Speaking to The Irrawaddy on Monday, the source said that the 15 policemen were killed while on patrol boats on the river at 12:30 p.m. On Saturday.
“The drug traffickers ambushed them,” he said. “It was a particularly brutal attack. They fired on the three patrol boats with guns and mortars. All three boats were destroyed.”
The police source said that 12 bodies had been recovered, but that three were missing.
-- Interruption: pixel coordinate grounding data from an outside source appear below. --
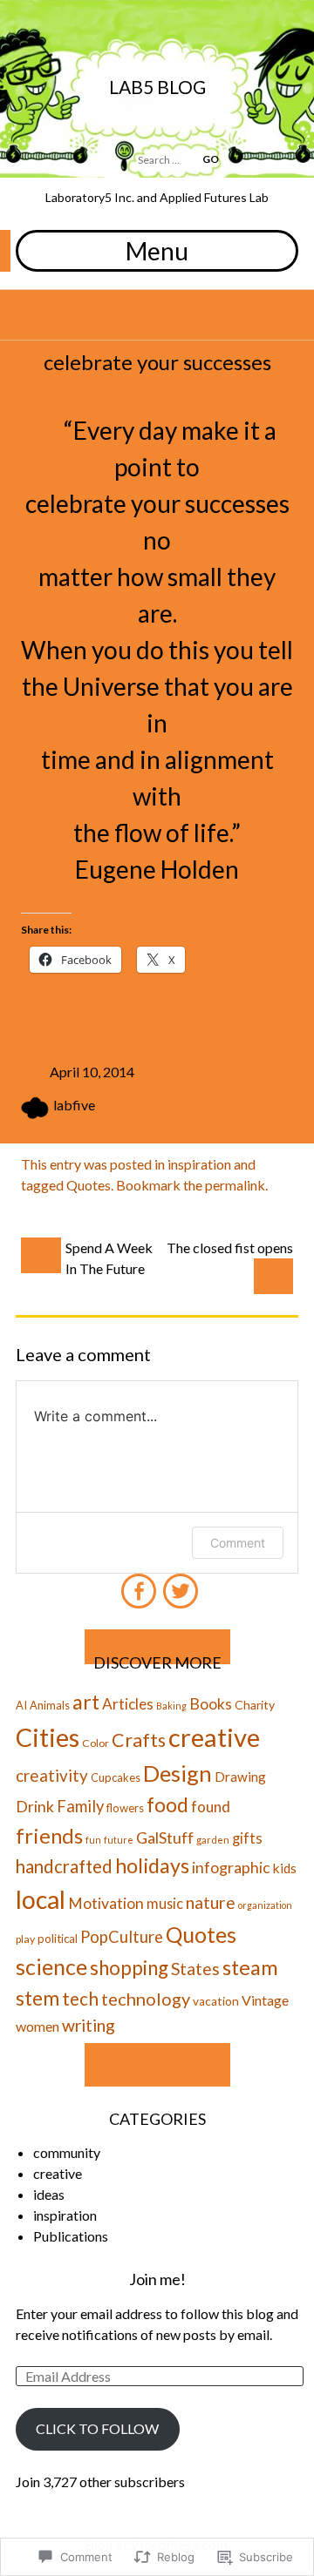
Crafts (139, 1740)
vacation (216, 2001)
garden (212, 1839)
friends (49, 1835)
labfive (74, 1104)
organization (265, 1905)
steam (250, 1967)
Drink (35, 1806)
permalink (235, 1185)
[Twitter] (178, 1583)
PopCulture (121, 1936)
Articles (128, 1704)
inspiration (199, 1164)
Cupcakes (115, 1777)
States (195, 1969)
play (25, 1938)
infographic (231, 1867)
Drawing (240, 1776)
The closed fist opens (230, 1247)
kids (285, 1868)
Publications (70, 2236)
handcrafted (64, 1866)
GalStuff (165, 1837)
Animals (50, 1705)
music (165, 1903)
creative (214, 1737)
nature (211, 1902)
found (210, 1806)
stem (37, 1998)
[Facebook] (138, 1583)
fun (93, 1839)
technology (145, 1998)
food (167, 1804)
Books (210, 1704)
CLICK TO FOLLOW (97, 2428)
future (118, 1839)
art (85, 1701)
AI (21, 1705)
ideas (49, 2194)
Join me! (157, 2279)
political (58, 1938)
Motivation (106, 1903)
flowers (125, 1808)
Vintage (265, 2000)
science (51, 1966)
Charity (255, 1704)
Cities (47, 1737)
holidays (152, 1865)
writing (88, 2025)
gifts (247, 1838)
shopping (129, 1967)
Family (80, 1806)
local (40, 1899)
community (66, 2152)
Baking (171, 1705)
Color (95, 1743)
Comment (237, 1542)
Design (177, 1773)
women (37, 2026)
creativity (52, 1775)
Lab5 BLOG (157, 87)
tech (80, 1998)
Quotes (88, 1185)
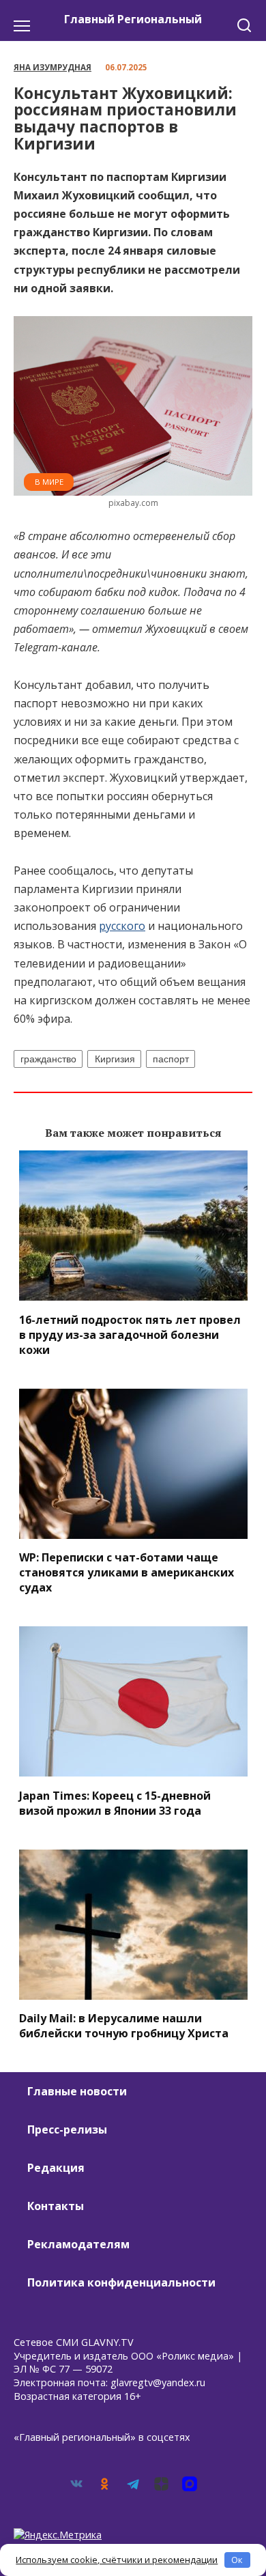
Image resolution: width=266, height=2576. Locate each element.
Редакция (56, 2167)
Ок (237, 2559)
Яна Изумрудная (52, 67)
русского (122, 925)
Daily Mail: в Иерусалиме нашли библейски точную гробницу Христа (123, 2026)
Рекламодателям (78, 2244)
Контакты (55, 2205)
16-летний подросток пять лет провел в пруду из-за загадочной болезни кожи (130, 1334)
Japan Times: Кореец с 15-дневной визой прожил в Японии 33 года (115, 1802)
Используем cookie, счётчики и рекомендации (117, 2559)
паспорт (171, 1058)
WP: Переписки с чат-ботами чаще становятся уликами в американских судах (126, 1572)
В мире (49, 482)
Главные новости (77, 2091)
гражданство (48, 1058)
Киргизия (115, 1058)
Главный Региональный (133, 19)
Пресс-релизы (67, 2129)
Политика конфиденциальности (121, 2282)
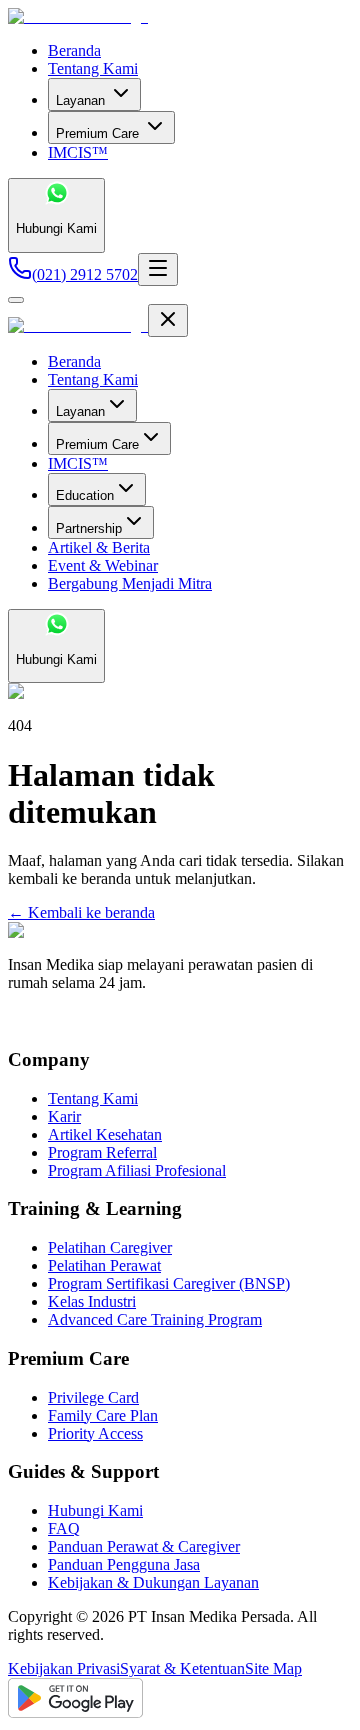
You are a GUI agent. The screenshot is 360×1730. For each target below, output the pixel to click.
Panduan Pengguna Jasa (124, 1564)
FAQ (64, 1528)
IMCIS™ (78, 152)
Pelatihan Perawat (104, 1265)
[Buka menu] (158, 269)
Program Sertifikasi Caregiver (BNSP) (169, 1283)
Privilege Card (93, 1397)
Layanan (80, 100)
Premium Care (97, 133)
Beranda (74, 50)
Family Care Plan (103, 1415)
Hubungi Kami (95, 1510)
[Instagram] (35, 1020)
He also confirmed that the head of the anti-narcotics squad, Lt Khin Maung Yee, was among the dead.
He added that the local police authorities had requested their Thai counterparts to assist in retrieving any bodies found on the Thai side of the border.
Tachilek is on the Thai-Burmese border in eastern Shan State.
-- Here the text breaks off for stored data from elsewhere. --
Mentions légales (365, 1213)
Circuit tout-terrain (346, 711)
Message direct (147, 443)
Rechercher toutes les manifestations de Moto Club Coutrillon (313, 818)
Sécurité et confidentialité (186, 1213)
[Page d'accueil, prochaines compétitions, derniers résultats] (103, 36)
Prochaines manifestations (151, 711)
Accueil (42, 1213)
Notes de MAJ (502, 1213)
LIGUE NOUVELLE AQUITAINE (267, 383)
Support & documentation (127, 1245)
Burmese police sources put the blame for the attack on Shan fugitive Naw Kham, an alleged drug lord who is wanted in Thailand, Burma, China and Laos for drug trafficking.
Naw Kham has been active in and around Tachilek since he became a fugitive in 2006 when a tip-off from Chinese and Thai intelligence services led to a raid at his home in Tachilek and the recovery of a large amount of amphetamines.
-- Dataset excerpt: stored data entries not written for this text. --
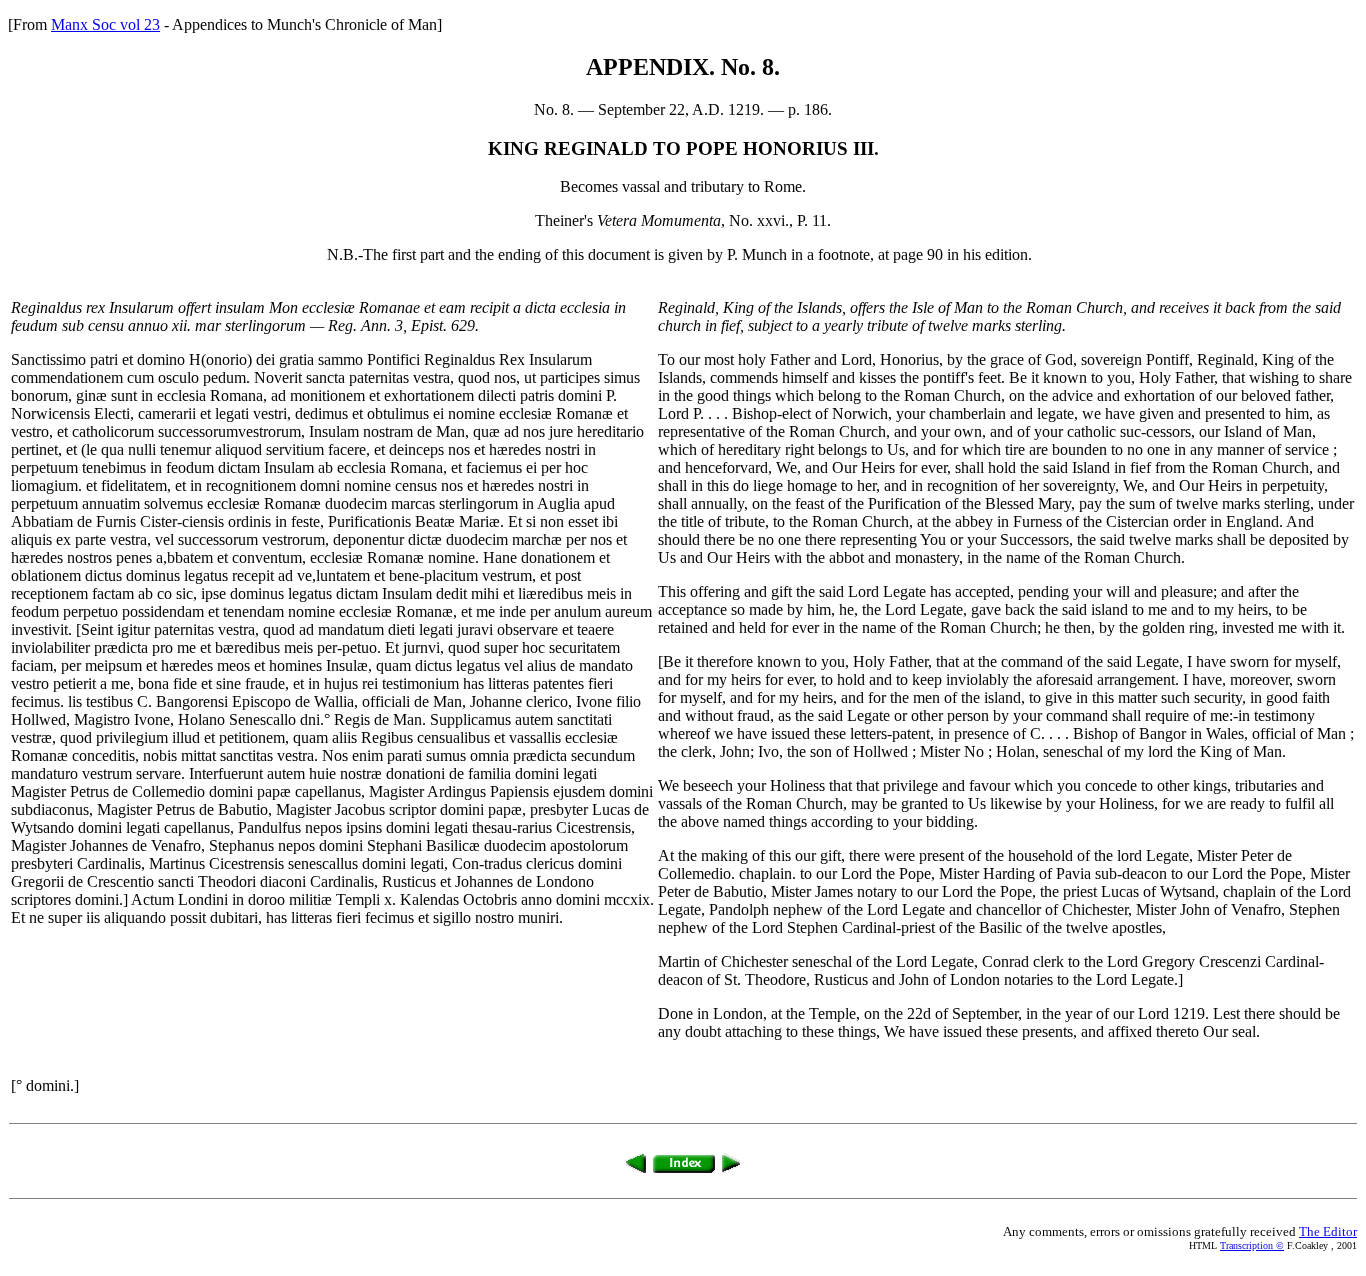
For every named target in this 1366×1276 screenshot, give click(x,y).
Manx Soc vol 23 (105, 24)
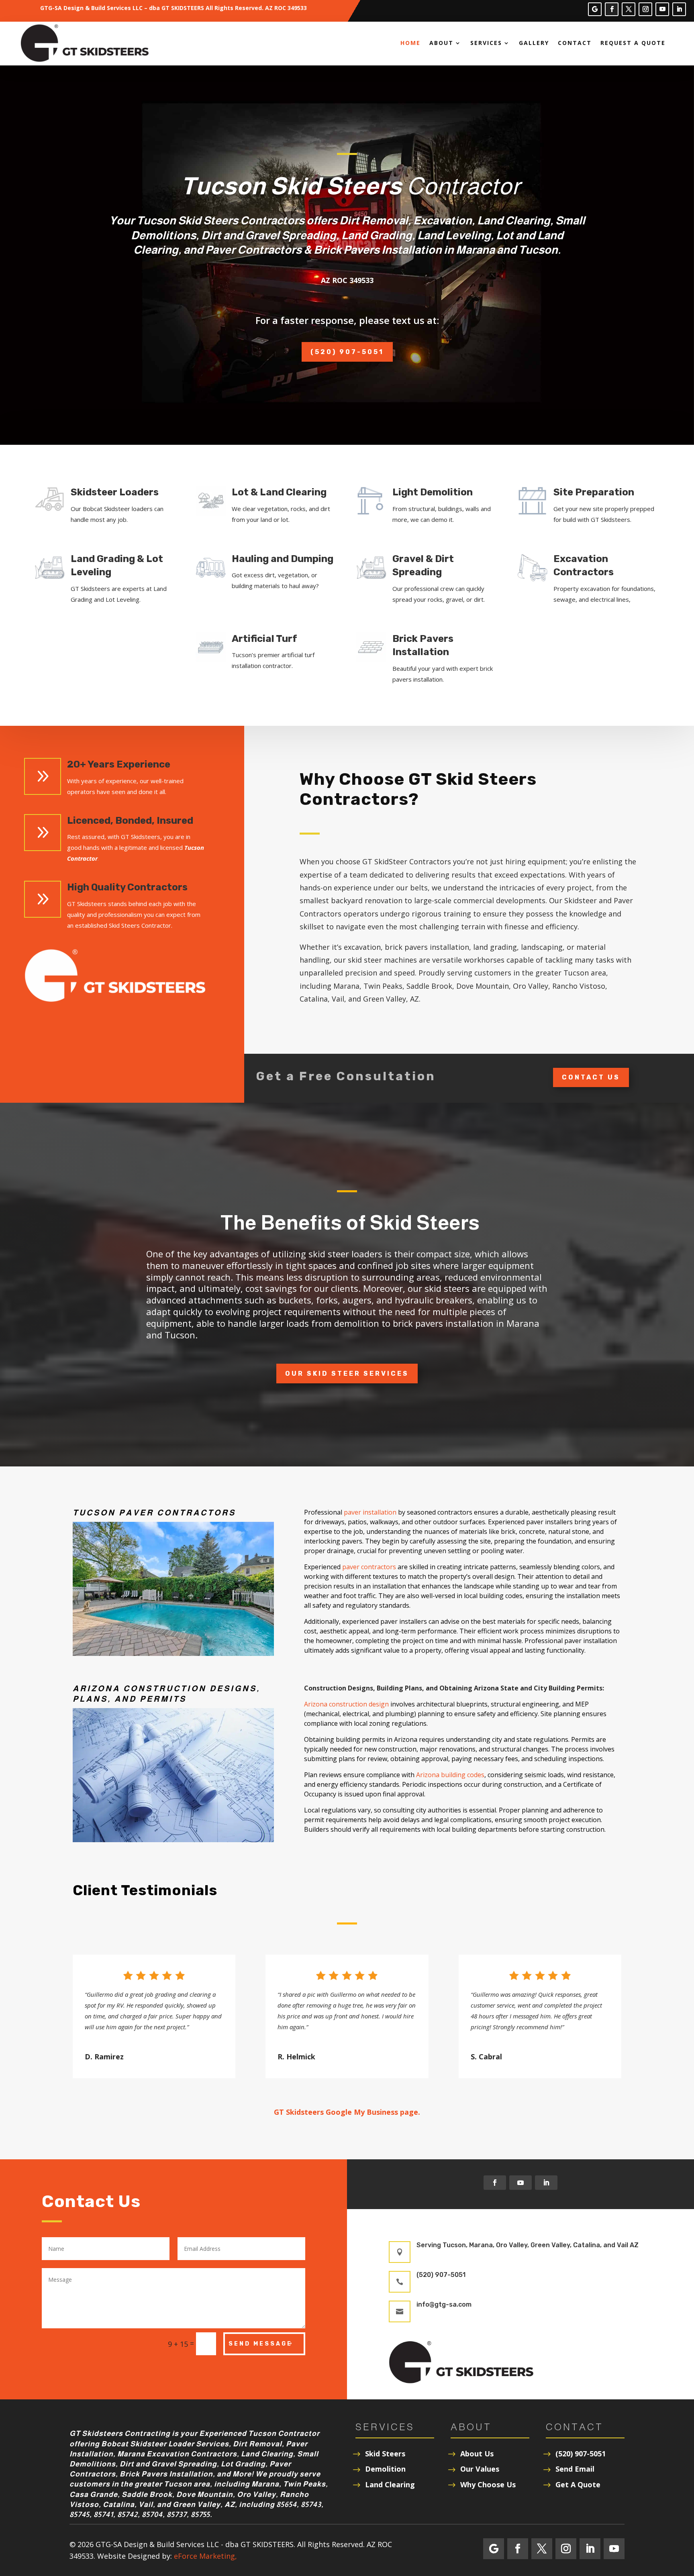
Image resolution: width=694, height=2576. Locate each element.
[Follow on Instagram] (645, 9)
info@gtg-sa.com (444, 2304)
Naw Kham is one of the highest profile drug lords of the Golden Triangle and reportedly commands a private militia of about 30 to 40 soldiers.
Despite his notoriety in the region, Naw Kham was not on the most recent wanted list issued by the United States. The 48-year-old Shan was previously loyal to warlord and drug kingpin, Khun Sa.
Burma, Laos, China and Thailand, the four countries in the so-called Golden Triangle region, an area famous for its production of opium and heroin, have said they are all working toward the elimination of drug-trafficking in the region.
Early this month, the Thai anti-narcotics bureau seized 3.66 million methamphetamine pills in Bangkok, which they said were trafficked from Burma.
Most amphetamines and methamphetamines allegedly come from the areas in the Shan State controlled by the United Wa State Army, an armed ethnic group regarded as the biggest player in Burma’s illicit drugs business, according to many official and local sources.
Burmese authorities seized large caches of heroin and amphetamines in Tachilek at least eight times last year.
In July, an anti-narcotics squad reportedly uncovered about 1,000 kilograms of heroin and 340,000 methamphetamine tablets—the largest known haul in Burma last year—in a truck at the Loi Taw Kham checkpoint.
Burma's state-run media reported last week that the authorities had exposed 205 drugs-related cases in January, and seized 11 kilos of opium and six kilos of heroin and other substances.
According to state-run media, the Burmese military regime destroyed 7,893 acres of opium poppy fields in Shan and Kachin states during last year's growing season.
Burma remains the world's second largest producer of heroin after Afghanistan, according to US and UN experts.